• **Recorded data**:
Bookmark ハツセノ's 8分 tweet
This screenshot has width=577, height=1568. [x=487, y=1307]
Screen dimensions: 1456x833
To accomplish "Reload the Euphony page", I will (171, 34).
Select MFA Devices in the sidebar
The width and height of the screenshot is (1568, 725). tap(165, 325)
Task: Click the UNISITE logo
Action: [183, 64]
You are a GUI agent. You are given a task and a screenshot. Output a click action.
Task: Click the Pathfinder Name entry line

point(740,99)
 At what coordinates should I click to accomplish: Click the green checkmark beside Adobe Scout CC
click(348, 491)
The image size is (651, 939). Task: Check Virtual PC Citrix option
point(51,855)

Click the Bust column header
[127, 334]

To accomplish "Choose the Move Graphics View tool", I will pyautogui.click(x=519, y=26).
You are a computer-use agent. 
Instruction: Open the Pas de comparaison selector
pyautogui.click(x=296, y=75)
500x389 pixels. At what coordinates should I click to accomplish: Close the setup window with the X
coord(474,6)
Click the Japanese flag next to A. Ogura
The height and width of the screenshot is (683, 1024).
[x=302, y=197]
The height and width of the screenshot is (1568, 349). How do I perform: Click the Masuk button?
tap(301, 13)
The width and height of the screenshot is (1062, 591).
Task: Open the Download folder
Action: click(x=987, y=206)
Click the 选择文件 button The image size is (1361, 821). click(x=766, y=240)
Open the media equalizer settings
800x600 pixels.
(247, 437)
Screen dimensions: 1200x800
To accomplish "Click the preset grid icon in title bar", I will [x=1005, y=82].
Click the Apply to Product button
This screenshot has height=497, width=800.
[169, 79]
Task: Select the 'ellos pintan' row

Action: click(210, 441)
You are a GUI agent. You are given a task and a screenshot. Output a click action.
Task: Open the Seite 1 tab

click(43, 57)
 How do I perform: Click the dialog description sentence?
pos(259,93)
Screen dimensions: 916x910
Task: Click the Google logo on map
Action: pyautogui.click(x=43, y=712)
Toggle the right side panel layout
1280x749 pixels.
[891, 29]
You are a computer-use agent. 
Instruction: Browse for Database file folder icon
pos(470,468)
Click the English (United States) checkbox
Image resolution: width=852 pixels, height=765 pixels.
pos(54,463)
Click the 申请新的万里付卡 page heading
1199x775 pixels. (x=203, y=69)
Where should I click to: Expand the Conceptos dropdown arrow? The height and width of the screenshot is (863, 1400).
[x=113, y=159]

• **WHAT NEEDS TO BE DONE**: Format everything in the records from the line containing "The image size is (651, 939)." down to the end of the records as a numbered list, leaving out blank lines.

• **ANSWER TO THIS PROBLEM**:
1. The image size is (651, 939). Task: Check Virtual PC Citrix option
2. point(51,855)
3. Click the Bust column header
4. [127, 334]
5. To accomplish "Choose the Move Graphics View tool", I will pyautogui.click(x=519, y=26).
6. You are a computer-use agent. 
7. Instruction: Open the Pas de comparaison selector
8. pyautogui.click(x=296, y=75)
9. 500x389 pixels. At what coordinates should I click to accomplish: Close the setup window with the X
10. coord(474,6)
11. Click the Japanese flag next to A. Ogura
12. The height and width of the screenshot is (683, 1024).
13. [x=302, y=197]
14. The height and width of the screenshot is (1568, 349). How do I perform: Click the Masuk button?
15. tap(301, 13)
16. The width and height of the screenshot is (1062, 591).
17. Task: Open the Download folder
18. Action: click(x=987, y=206)
19. Click the 选择文件 button The image size is (1361, 821). click(x=766, y=240)
20. Open the media equalizer settings
21. 800x600 pixels.
22. (247, 437)
23. Screen dimensions: 1200x800
24. To accomplish "Click the preset grid icon in title bar", I will [x=1005, y=82].
25. Click the Apply to Product button
26. This screenshot has height=497, width=800.
27. [169, 79]
28. Task: Select the 'ellos pintan' row
29. Action: click(210, 441)
30. You are a GUI agent. You are given a task and a screenshot. Output a click action.
31. Task: Open the Seite 1 tab
32. click(43, 57)
33.  How do I perform: Click the dialog description sentence?
34. pos(259,93)
35. Screen dimensions: 916x910
36. Task: Click the Google logo on map
37. Action: pyautogui.click(x=43, y=712)
38. Toggle the right side panel layout
39. 1280x749 pixels.
40. [891, 29]
41. You are a computer-use agent. 
42. Instruction: Browse for Database file folder icon
43. pos(470,468)
44. Click the English (United States) checkbox
45. Image resolution: width=852 pixels, height=765 pixels.
46. pos(54,463)
47. Click the 申请新的万里付卡 page heading
48. 1199x775 pixels. (x=203, y=69)
49. Where should I click to: Expand the Conceptos dropdown arrow? The height and width of the screenshot is (863, 1400).
50. [x=113, y=159]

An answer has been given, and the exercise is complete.